Tarefa dada:
Escreve de novo o trecho do texto dado que vai desde "Quando me voltares" até "foi toda minha.", inclusive, trocando "caravelas" por "naus".

Texto dado:
┄┄┄┄┄┄┄┄┄┄

Quando me voltares a amar fá-lo com mais jeitinho. Sei que não foi por mal mas da última vez deste-me demasiado crédito, eu abusei, depois perdemos o controlo à situação e agora tenho de ser resgatado por paixonetas de compromisso junto dos corações emergentes. Sabes que o coração dum homem pode ser um poço sem fundo, está destinado a desperdiçar recursos e a agarrar-se à primeira hormona que lhe cheire a especiaria, arrastando-se em cabos das tormentas como caravelas sem norte. Ama-me mas põe-me condições, faz-me uma grelha, define-me um padrão, diz-me até onde posso ir, que riscos posso pisar, em que buracos me posso enfiar. Até que letra podem ir os nomes das minhas amantes. Quando te perder outra vez quero ter a certeza que a culpa foi toda minha.

┄┄┄┄┄┄┄┄┄┄

Material fornecido:

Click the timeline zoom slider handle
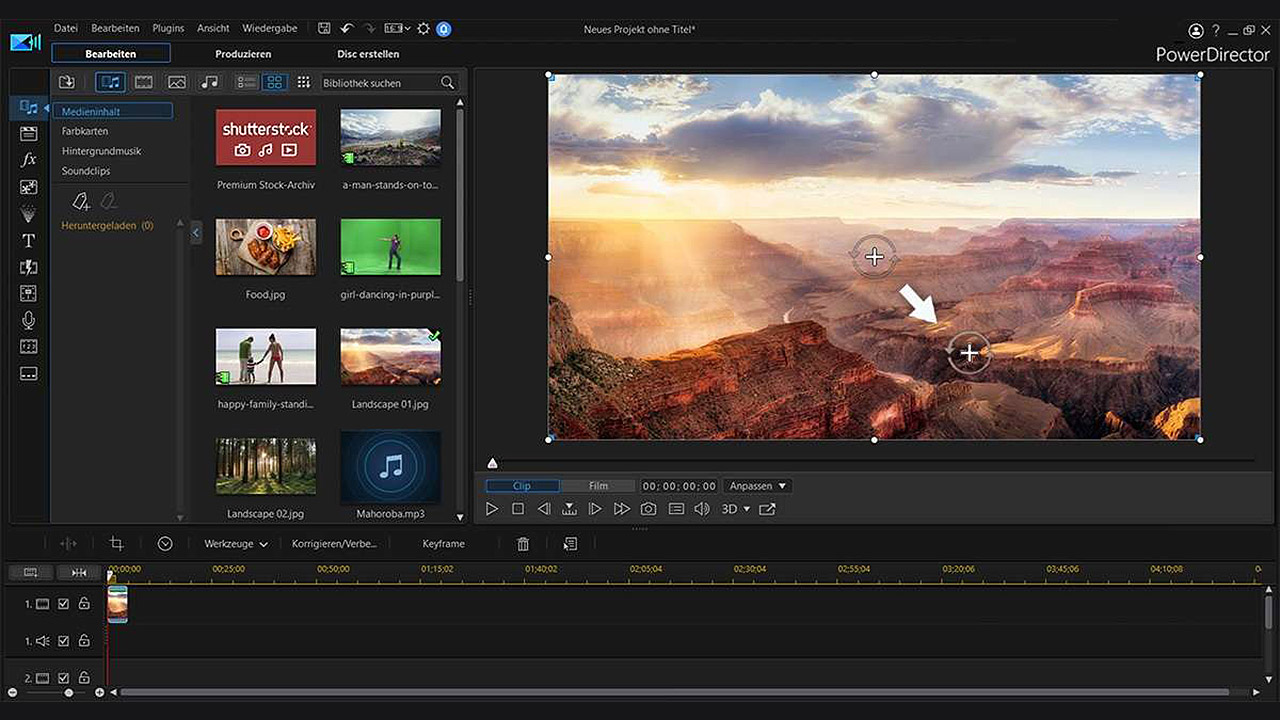The width and height of the screenshot is (1280, 720). [68, 692]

┄┄┄┄┄┄┄┄┄┄

Resposta completa:
Quando me voltares a amar fá-lo com mais jeitinho. Sei que não foi por mal mas da última vez deste-me demasiado crédito, eu abusei, depois perdemos o controlo à situação e agora tenho de ser resgatado por paixonetas de compromisso junto dos corações emergentes. Sabes que o coração dum homem pode ser um poço sem fundo, está destinado a desperdiçar recursos e a agarrar-se à primeira hormona que lhe cheire a especiaria, arrastando-se em cabos das tormentas como naus sem norte. Ama-me mas põe-me condições, faz-me uma grelha, define-me um padrão, diz-me até onde posso ir, que riscos posso pisar, em que buracos me posso enfiar. Até que letra podem ir os nomes das minhas amantes. Quando te perder outra vez quero ter a certeza que a culpa foi toda minha.